Untapped potential of those who have mental illness | Daily Telegraph

Thu Oct 3, 2013

We should all pay attention when the most respected names in social policy, business, bureaucratic, not -for profit and media circles speak out about what's required to make quality of life better for those with a lived experience of mental illness.

Mental health champion and former Australian of the Year Professor Patrick McGorry, Mental Health Commissioner Professor Allan Fels, The Social Inclusion Board and the Business Council of Australia have all had a say in recent times, and there are some common themes that shouldn't be ignored. One is that there should be more focus on practical and often simple approaches and solutions that can make a huge difference to the lives of those who live with a mental illness.

As one of Australia's foremost not-for-profit service providers, RichmondPRA provides community-based support for people with a mental illness. Organisations such as ours are more often than not a safety net for people living with the most serious kinds of mental illness. These are some of the most disadvantaged and isolated people in the country.

Billions of dollars have been pledged in recent years to deliver more mental health services and make them more accessible, a development which should be applauded. But how money is spent on the ground and how it reaches those most in need is the key. We need to build our excellent but disparate Commonwealth and state -funded programs into a clear and accessible system so that people with a lived experience of mental illness, their carers and families can get the help they need at the earliest opportunity.

This is the best way of ensuring that people with a lived experience remain well and a valued part of local communities. It also keeps them away from costly and isolating experiences in hospitals, courts and jails. Or, worse still, suicide. Of course, employment plays an important part in everyone's life, and it is no different for people with a lived experience of mental illness.

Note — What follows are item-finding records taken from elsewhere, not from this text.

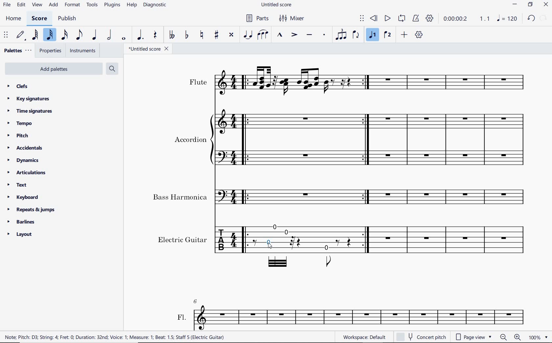  Describe the element at coordinates (341, 244) in the screenshot. I see `Instrument: Electric guitar` at that location.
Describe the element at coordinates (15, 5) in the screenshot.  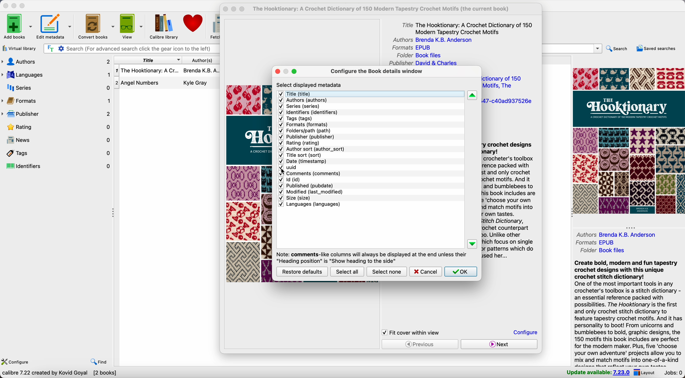
I see `minimize` at that location.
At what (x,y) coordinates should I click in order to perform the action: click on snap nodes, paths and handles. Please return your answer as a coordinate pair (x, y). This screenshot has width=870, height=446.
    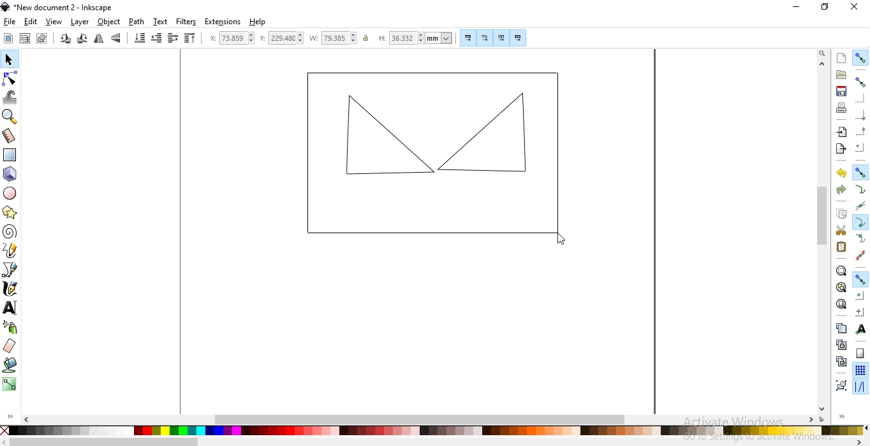
    Looking at the image, I should click on (860, 173).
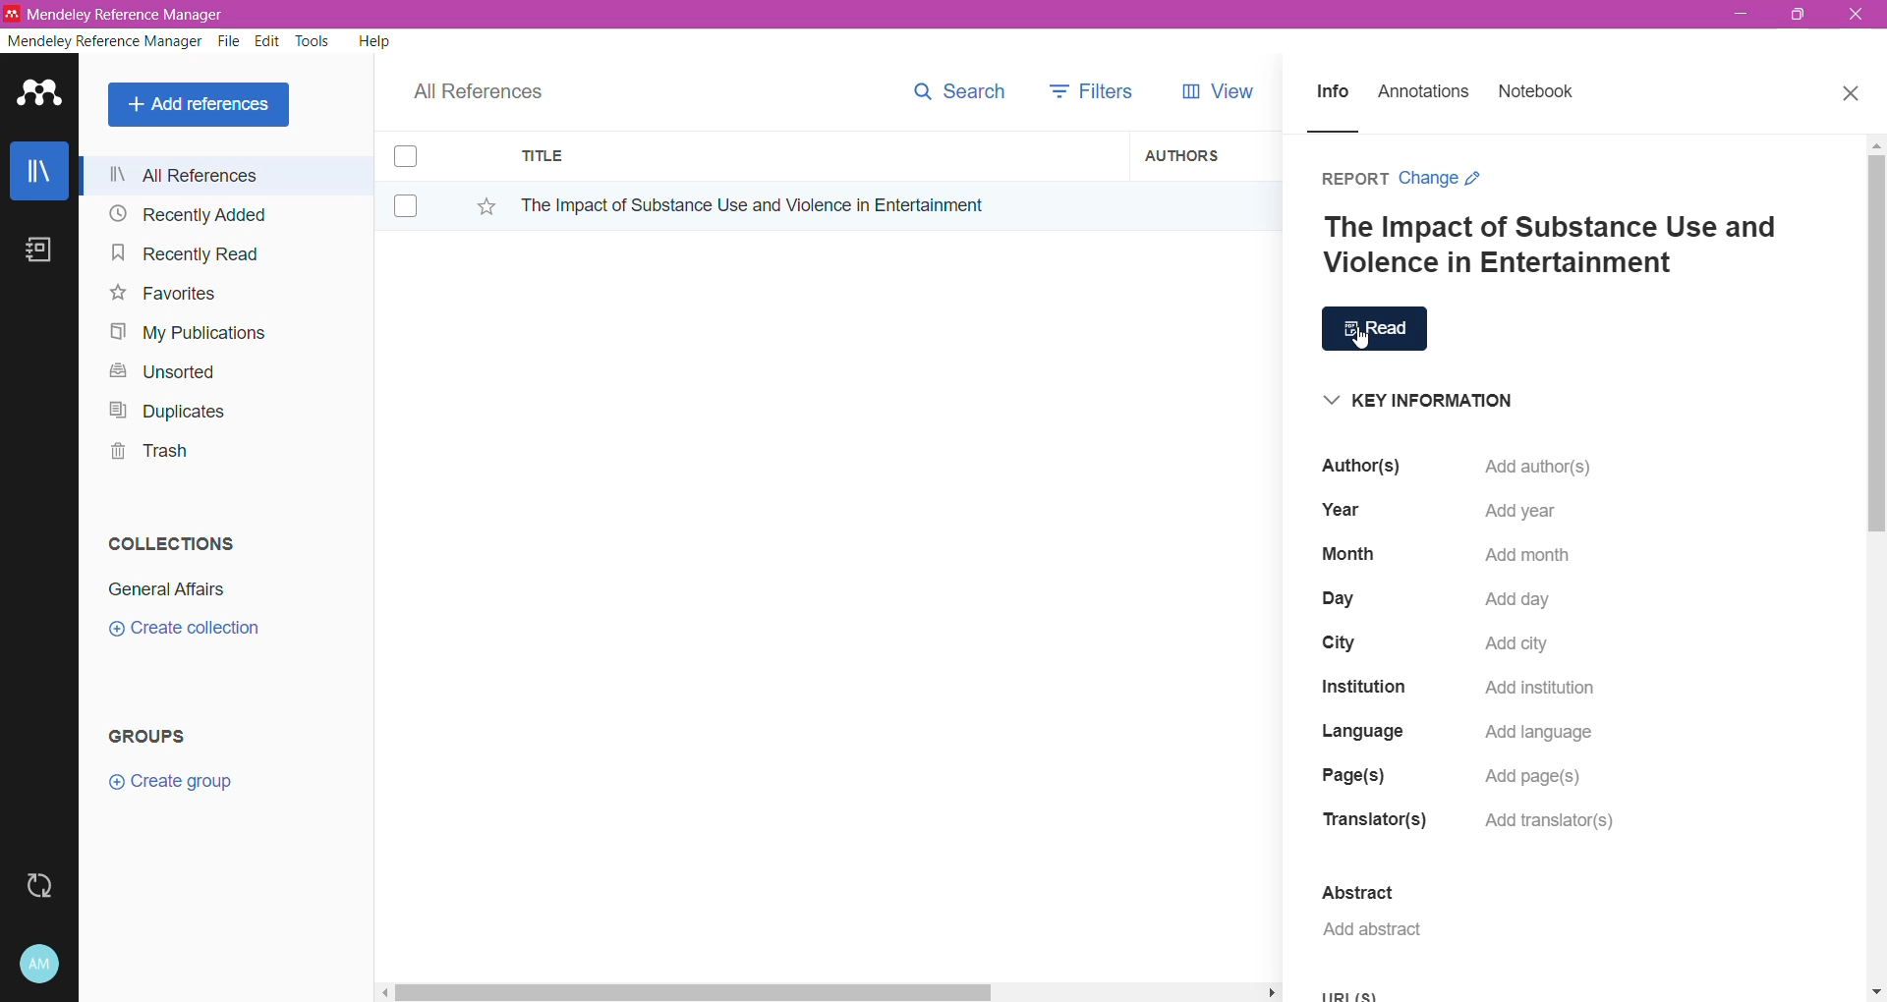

But the reality is, severe mental illness remains a massive barrier to achieving employment.

So what can be done? Recognition and understanding is a good starting point. Employers who recognise and understand that an employee living with a mental illness is like any other employee can make a massive difference. With supportive management, people living with mental illness who may be re- entering the workforce can become contributing and productive employees.

My challenge to employers is this take a look at how you can access the enormous untapped potential of people who live with mental illness.